# [GOAL]
Swap "screenshot" for "page image" throughout the rows below, leaving everything else unchanged. Omit the pictures from your answer.

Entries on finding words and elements
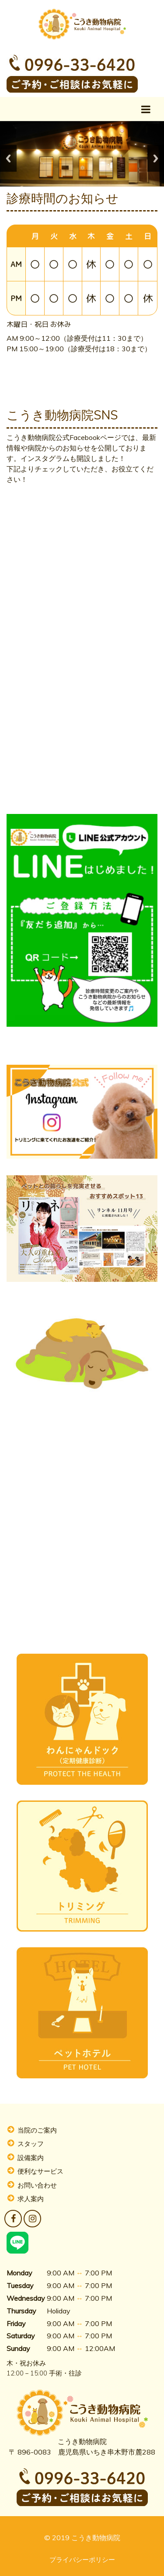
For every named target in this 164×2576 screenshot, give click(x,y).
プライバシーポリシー (82, 2559)
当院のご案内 (37, 2130)
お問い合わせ (37, 2185)
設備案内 (30, 2158)
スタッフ (30, 2144)
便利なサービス (40, 2171)
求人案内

# [SOLUTION TO THIS EXERCISE]
For every named target in this 164×2576 page image, give click(x,y).
プライバシーポリシー (82, 2559)
当院のご案内 (37, 2130)
お問い合わせ (37, 2185)
設備案内 (30, 2158)
スタッフ (30, 2144)
便利なサービス (40, 2171)
求人案内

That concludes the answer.